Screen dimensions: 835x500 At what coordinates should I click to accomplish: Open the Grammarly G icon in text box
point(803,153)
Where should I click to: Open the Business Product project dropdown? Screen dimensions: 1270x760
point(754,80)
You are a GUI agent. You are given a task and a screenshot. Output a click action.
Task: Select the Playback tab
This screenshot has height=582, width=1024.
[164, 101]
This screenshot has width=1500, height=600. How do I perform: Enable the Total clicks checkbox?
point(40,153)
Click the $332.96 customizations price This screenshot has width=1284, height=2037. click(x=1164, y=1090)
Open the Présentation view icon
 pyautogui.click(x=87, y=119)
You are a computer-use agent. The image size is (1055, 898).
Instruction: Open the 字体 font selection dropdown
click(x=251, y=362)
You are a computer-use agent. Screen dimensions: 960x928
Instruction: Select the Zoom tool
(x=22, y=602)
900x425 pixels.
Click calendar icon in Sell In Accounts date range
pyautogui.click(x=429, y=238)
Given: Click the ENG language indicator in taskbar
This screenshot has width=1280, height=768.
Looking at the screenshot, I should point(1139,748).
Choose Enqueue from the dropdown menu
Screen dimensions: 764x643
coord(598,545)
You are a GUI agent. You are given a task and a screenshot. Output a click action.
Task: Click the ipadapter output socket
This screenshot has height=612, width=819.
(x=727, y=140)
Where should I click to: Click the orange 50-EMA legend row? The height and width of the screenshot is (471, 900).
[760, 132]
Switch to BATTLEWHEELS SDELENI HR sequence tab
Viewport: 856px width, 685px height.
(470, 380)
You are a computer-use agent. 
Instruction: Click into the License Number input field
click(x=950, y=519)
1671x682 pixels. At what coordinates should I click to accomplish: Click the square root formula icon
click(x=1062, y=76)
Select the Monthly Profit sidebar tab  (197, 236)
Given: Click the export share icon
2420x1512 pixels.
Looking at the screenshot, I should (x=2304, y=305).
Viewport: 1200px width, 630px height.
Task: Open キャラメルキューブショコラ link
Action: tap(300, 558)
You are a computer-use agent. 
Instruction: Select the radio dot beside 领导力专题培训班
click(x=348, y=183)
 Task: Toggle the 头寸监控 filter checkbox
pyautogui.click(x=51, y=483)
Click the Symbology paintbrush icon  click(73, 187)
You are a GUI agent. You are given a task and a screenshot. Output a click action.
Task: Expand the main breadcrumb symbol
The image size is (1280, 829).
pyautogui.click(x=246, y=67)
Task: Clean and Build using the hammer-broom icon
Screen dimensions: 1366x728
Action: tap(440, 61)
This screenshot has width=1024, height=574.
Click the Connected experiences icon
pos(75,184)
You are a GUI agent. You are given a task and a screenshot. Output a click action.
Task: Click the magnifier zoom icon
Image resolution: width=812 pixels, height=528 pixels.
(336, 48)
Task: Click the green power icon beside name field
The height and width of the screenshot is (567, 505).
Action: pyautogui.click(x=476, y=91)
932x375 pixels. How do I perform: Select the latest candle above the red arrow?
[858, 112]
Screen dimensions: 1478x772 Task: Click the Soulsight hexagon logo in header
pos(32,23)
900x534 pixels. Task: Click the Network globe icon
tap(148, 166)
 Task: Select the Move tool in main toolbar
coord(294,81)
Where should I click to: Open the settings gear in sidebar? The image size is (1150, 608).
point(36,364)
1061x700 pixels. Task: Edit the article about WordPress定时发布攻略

============================================================

What you have to do: Exact output of every entry is required.

Solved exercise:
Screen dimensions: 835x500 At what coordinates should I click to accomplish: Open the Grammarly G icon in text box
point(803,153)
Where should I click to: Open the Business Product project dropdown? Screen dimensions: 1270x760
point(754,80)
You are a GUI agent. You are given a task and a screenshot. Output a click action.
Task: Select the Playback tab
This screenshot has height=582, width=1024.
[164, 101]
This screenshot has width=1500, height=600. How do I perform: Enable the Total clicks checkbox?
point(40,153)
Click the $332.96 customizations price This screenshot has width=1284, height=2037. click(x=1164, y=1090)
Open the Présentation view icon
 pyautogui.click(x=87, y=119)
You are a computer-use agent. The image size is (1055, 898).
Instruction: Open the 字体 font selection dropdown
click(x=251, y=362)
You are a computer-use agent. Screen dimensions: 960x928
Instruction: Select the Zoom tool
(x=22, y=602)
900x425 pixels.
Click calendar icon in Sell In Accounts date range
pyautogui.click(x=429, y=238)
Given: Click the ENG language indicator in taskbar
This screenshot has width=1280, height=768.
Looking at the screenshot, I should point(1139,748).
Choose Enqueue from the dropdown menu
Screen dimensions: 764x643
coord(598,545)
You are a GUI agent. You are given a task and a screenshot. Output a click action.
Task: Click the ipadapter output socket
This screenshot has height=612, width=819.
(x=727, y=140)
Where should I click to: Click the orange 50-EMA legend row? The height and width of the screenshot is (471, 900).
[760, 132]
Switch to BATTLEWHEELS SDELENI HR sequence tab
Viewport: 856px width, 685px height.
(470, 380)
You are a computer-use agent. 
Instruction: Click into the License Number input field
click(x=950, y=519)
1671x682 pixels. At what coordinates should I click to accomplish: Click the square root formula icon
click(x=1062, y=76)
Select the Monthly Profit sidebar tab  (197, 236)
Given: Click the export share icon
2420x1512 pixels.
Looking at the screenshot, I should (x=2304, y=305).
Viewport: 1200px width, 630px height.
Task: Open キャラメルキューブショコラ link
Action: tap(300, 558)
You are a computer-use agent. 
Instruction: Select the radio dot beside 领导力专题培训班
click(x=348, y=183)
 Task: Toggle the 头寸监控 filter checkbox
pyautogui.click(x=51, y=483)
Click the Symbology paintbrush icon  click(73, 187)
You are a GUI agent. You are given a task and a screenshot. Output a click action.
Task: Expand the main breadcrumb symbol
The image size is (1280, 829).
pyautogui.click(x=246, y=67)
Task: Clean and Build using the hammer-broom icon
Screen dimensions: 1366x728
Action: tap(440, 61)
This screenshot has width=1024, height=574.
Click the Connected experiences icon
pos(75,184)
You are a GUI agent. You are given a task and a screenshot. Output a click action.
Task: Click the magnifier zoom icon
Image resolution: width=812 pixels, height=528 pixels.
(336, 48)
Task: Click the green power icon beside name field
The height and width of the screenshot is (567, 505).
Action: pyautogui.click(x=476, y=91)
932x375 pixels. How do I perform: Select the latest candle above the red arrow?
[858, 112]
Screen dimensions: 1478x772 Task: Click the Soulsight hexagon logo in header
pos(32,23)
900x534 pixels. Task: Click the Network globe icon
tap(148, 166)
 Task: Select the Move tool in main toolbar
coord(294,81)
Where should I click to: Open the settings gear in sidebar? The image size is (1150, 608).
point(36,364)
1061x700 pixels. Task: Edit the article about WordPress定时发布攻略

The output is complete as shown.